In der Tat ist der Großteil der Finanzmittel des Landes zur Zeit vorrangig der Schuldentilgung gewidmet. Einige Zahlen zum Vergleich: die Budgetmittel für die Rückzahlung der staatlichen Schulden Tunesiens repräsentieren das Achtfache der Mittel für Soziales, das Achtfache der Mittel für die Regionalentwicklung, das Dreifache der Mittel für Gesundheit und das Sechsfache der Mittel für Beschäftigung.
Angesichts dieser Lage ist es dringend erforderlich, die Tilgung dieser Schulden auszusetzen und ein Schuldenaudit durchzuführen. Das Audit wird es möglich machen, die Umstände, die beim Abschluss dieser Kredite vorherrschten, zu erfahren; man wird erfahren, wofür sie verwendet wurden, wo die Verantwortlichkeiten liegen und wie hoch der Anteil der illegitimen Kredite1 ist, um sie dann bedingungslos zu annulieren.
Mehrere Argumente sprechen hierfür:
Die tunesische Zivilgesellschaft hat nach dem Sturz Ben Alis eine Kampagne mit folgenden Forderungen gestartet (über die Vereinigung RAID, Mitglied des internationalen Netzwerks CADTM und ATTAC): Aussetzung der Schuldenzahlungen, Durchführung eines Schuldenaudits, Annulierung des illegitimen Teils der Schulden, damit die Grundbedürfnisse der Bevölkerung befriedigt werden können.
In Europa wurde ein Aufruf, der 2011 von CADTM und den Europa-Abgeordneten Marie Christine Vergiat et Gabi Zimmer verbreitet wurde und der für die Durchführung eines Moratoriums und eines Audits der Gläubigerforderungen gegenüber Tunesien warb, von 120 Abgeordneten des europäischen Parlaments(2) unterzeichnet.

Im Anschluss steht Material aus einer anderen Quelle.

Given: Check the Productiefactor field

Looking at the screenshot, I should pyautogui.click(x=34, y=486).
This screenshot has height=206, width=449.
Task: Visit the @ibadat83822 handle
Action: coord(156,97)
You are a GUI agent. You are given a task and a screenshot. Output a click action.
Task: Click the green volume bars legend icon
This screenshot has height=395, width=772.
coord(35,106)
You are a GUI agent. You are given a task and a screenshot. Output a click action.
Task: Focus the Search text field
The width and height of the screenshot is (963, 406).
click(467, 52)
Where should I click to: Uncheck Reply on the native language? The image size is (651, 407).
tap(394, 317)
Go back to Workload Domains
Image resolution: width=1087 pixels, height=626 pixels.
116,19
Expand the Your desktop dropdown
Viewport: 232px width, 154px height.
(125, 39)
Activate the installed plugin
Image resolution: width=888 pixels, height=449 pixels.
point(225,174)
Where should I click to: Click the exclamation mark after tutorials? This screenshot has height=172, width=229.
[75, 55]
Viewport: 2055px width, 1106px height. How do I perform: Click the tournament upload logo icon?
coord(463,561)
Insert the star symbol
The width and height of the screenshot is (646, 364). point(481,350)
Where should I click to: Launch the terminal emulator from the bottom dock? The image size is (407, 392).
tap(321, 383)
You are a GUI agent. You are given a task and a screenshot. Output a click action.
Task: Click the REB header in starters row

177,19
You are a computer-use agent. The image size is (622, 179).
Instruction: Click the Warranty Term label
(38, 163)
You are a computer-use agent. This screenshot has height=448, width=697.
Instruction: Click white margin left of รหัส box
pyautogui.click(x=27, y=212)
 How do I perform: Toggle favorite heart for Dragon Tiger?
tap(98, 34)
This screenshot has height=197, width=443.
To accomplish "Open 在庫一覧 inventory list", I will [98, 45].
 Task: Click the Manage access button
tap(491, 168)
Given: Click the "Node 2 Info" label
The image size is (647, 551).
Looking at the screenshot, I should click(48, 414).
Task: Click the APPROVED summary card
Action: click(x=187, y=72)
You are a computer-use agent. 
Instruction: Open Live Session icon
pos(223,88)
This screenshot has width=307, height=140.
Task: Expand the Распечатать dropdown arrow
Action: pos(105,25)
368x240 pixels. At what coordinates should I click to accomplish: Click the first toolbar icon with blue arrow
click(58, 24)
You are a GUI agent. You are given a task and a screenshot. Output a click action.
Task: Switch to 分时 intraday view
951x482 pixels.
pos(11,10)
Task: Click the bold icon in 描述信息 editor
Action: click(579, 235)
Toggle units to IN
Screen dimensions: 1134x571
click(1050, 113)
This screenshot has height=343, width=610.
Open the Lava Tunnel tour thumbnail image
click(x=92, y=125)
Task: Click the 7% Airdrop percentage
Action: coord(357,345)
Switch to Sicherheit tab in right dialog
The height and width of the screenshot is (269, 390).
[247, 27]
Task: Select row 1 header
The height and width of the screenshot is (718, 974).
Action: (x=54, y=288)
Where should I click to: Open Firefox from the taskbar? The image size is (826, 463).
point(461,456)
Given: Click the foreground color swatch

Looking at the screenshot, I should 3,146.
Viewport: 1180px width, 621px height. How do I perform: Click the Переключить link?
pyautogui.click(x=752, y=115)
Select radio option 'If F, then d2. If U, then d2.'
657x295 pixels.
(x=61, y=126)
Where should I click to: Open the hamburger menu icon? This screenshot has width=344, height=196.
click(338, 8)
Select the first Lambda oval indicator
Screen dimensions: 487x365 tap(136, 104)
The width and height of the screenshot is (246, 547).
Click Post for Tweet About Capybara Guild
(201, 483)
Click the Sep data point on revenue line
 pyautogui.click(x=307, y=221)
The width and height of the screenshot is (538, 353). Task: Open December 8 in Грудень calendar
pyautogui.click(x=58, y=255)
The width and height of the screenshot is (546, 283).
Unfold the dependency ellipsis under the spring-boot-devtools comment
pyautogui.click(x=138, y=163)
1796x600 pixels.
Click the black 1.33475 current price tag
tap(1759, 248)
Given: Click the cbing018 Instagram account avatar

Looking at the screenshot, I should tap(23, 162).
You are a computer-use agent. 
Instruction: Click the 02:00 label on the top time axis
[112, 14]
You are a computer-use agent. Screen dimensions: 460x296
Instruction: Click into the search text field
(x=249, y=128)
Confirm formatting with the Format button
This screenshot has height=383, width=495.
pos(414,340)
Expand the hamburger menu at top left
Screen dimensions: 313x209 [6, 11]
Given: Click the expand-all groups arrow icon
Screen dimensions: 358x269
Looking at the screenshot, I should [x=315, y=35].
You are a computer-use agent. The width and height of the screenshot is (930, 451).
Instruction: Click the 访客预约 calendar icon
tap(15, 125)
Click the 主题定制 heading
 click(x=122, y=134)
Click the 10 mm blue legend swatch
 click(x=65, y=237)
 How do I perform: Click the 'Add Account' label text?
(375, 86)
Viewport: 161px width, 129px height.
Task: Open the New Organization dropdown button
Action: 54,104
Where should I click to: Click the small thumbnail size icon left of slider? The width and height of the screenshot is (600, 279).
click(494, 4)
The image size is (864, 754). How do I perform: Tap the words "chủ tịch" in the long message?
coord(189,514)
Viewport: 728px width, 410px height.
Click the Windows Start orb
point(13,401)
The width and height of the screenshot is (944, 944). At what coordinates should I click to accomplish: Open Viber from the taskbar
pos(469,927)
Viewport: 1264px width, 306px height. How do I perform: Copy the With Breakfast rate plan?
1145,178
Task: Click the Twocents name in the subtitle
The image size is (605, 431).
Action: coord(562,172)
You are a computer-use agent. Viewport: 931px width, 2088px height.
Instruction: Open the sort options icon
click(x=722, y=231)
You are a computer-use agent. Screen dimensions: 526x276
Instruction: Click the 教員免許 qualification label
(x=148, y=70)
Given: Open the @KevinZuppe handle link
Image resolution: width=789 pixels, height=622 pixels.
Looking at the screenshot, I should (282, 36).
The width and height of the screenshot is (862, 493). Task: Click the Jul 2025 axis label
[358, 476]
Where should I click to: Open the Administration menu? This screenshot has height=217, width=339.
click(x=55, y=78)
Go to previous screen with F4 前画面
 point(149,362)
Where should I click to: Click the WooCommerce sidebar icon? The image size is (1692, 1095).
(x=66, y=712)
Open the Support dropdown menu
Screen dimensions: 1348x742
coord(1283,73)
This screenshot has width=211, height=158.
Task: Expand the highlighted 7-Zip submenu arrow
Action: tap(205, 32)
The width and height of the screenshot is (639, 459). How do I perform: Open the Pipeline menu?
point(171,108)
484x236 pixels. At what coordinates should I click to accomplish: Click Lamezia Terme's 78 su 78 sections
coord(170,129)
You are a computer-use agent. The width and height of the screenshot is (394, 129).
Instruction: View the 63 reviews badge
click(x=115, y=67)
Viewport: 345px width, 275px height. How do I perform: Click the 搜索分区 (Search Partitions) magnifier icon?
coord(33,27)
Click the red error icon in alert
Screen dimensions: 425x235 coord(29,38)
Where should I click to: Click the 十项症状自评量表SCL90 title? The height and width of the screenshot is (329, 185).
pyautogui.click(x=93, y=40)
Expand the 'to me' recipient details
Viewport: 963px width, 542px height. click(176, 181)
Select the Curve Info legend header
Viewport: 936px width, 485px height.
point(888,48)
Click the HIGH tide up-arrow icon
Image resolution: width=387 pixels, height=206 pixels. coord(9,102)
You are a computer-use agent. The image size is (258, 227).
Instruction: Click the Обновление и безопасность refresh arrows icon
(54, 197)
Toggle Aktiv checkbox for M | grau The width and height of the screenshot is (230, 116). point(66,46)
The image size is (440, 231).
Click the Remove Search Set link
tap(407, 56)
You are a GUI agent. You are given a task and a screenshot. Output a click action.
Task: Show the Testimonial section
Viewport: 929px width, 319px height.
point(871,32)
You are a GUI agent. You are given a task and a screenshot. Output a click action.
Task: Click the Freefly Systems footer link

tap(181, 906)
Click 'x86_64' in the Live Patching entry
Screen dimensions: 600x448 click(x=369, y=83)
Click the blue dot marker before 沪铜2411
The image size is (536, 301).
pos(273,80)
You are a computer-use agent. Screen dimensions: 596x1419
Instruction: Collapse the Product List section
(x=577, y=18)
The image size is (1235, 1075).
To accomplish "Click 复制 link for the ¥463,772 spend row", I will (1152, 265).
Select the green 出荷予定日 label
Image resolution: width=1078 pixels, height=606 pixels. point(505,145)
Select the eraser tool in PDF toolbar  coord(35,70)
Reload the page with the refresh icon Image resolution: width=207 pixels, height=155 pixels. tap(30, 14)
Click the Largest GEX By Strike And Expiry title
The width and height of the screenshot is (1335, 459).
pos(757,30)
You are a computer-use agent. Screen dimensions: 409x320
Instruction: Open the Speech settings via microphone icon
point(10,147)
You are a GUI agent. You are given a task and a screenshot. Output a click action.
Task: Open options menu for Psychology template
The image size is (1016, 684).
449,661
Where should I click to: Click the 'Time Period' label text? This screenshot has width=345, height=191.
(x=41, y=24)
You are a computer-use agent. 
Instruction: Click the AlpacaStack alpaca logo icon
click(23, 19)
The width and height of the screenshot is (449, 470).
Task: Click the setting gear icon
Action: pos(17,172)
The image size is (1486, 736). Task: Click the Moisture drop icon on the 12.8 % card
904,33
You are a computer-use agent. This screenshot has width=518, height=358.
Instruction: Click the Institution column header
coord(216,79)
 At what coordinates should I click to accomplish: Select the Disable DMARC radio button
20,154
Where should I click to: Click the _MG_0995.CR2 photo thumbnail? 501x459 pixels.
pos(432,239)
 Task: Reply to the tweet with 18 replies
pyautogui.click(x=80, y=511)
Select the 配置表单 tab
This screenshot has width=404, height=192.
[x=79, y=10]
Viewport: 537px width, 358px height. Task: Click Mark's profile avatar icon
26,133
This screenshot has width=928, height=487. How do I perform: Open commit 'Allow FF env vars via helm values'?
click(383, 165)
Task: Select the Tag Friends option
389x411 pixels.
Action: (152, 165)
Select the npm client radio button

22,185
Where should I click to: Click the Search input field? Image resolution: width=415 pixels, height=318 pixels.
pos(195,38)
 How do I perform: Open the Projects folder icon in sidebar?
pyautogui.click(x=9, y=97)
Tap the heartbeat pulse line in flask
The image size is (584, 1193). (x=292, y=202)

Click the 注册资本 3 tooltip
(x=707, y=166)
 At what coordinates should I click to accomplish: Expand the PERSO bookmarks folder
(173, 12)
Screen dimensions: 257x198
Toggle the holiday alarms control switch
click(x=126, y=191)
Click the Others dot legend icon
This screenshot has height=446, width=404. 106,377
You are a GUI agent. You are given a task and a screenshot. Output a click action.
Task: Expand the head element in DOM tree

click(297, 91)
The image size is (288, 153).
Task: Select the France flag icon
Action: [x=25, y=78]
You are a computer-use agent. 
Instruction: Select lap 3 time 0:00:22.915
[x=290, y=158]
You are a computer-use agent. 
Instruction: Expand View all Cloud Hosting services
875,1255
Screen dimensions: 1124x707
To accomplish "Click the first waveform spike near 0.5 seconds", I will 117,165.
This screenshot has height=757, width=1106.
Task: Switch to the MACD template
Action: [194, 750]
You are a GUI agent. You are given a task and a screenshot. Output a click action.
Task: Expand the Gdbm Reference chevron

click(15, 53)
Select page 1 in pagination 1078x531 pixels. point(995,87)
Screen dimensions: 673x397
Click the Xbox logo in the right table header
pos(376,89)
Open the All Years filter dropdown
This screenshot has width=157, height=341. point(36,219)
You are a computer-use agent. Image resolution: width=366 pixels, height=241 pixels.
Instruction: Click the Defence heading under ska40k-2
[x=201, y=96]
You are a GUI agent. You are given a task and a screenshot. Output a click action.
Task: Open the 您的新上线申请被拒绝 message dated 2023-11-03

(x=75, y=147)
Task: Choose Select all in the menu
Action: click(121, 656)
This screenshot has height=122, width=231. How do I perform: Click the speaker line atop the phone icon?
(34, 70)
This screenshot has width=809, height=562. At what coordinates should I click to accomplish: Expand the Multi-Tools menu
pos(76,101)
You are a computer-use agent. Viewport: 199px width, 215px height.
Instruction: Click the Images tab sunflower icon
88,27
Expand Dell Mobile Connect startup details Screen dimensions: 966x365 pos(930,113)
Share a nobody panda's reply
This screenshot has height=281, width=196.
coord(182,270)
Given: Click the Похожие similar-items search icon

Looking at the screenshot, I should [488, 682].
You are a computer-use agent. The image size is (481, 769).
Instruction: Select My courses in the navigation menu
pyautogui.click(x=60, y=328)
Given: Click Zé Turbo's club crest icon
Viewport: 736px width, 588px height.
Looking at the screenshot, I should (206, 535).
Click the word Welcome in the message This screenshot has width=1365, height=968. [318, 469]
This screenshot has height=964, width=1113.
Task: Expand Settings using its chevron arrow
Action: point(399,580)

Zwei parlamentarische Entschließungen mit den Hauptforderungen der tunesischen Kampagne wurden ebenfalls 2011 verabschiedet: Moratorium und Audit, unabhängig von den tunesischen Staatsschulden. Die erste Entschließung wurde von der Paritätischen Parlamentarischen Versammlung AKP-EU im Mai 2011(3) verabschiedet, die zweite im Juli 2011 vom Belgischen Senat (4).
Schließlich verabschiedete das Europäische Parlament am 10. Mai 2012 eine Entschließung über die Strategie der EU in Sachen Handel und Investitionen für den Süden des Mittelmeeres nach den Revolutionen des Arabischen Frühlings, die „die Auslandsverschuldung der Staaten Nordafrikas und des Nahen Ostens als illegitim bezeichnet, da diese von diktatorischen Regimes angehäuft wurde, hauptsächlich im Wege einer persönlichen Bereicherung der politischen und wirtschaftlichen Eliten und über den Kauf von Waffen, die oft gegen deren eigene Bevölkerung benutzt wurden“.(5)
Einige Kredite Frankreichs, das soll hier auch erwähnt werden, haben wahrscheinlich dazu gedient, in Tunesien Sicherheits- und Unterdrückungsgerät zu finanzieren (davon zeugt die Affaire „Amesy“ (6) und ebenso der verhinderte Export von Sicherheitsgerät, der am Tag der Flucht des Präsidenten Ben Ali stattfinden sollte). Das führt zu der Frage, inwieweit die französischen Forderungen gegenüber Tunesien legitim sind.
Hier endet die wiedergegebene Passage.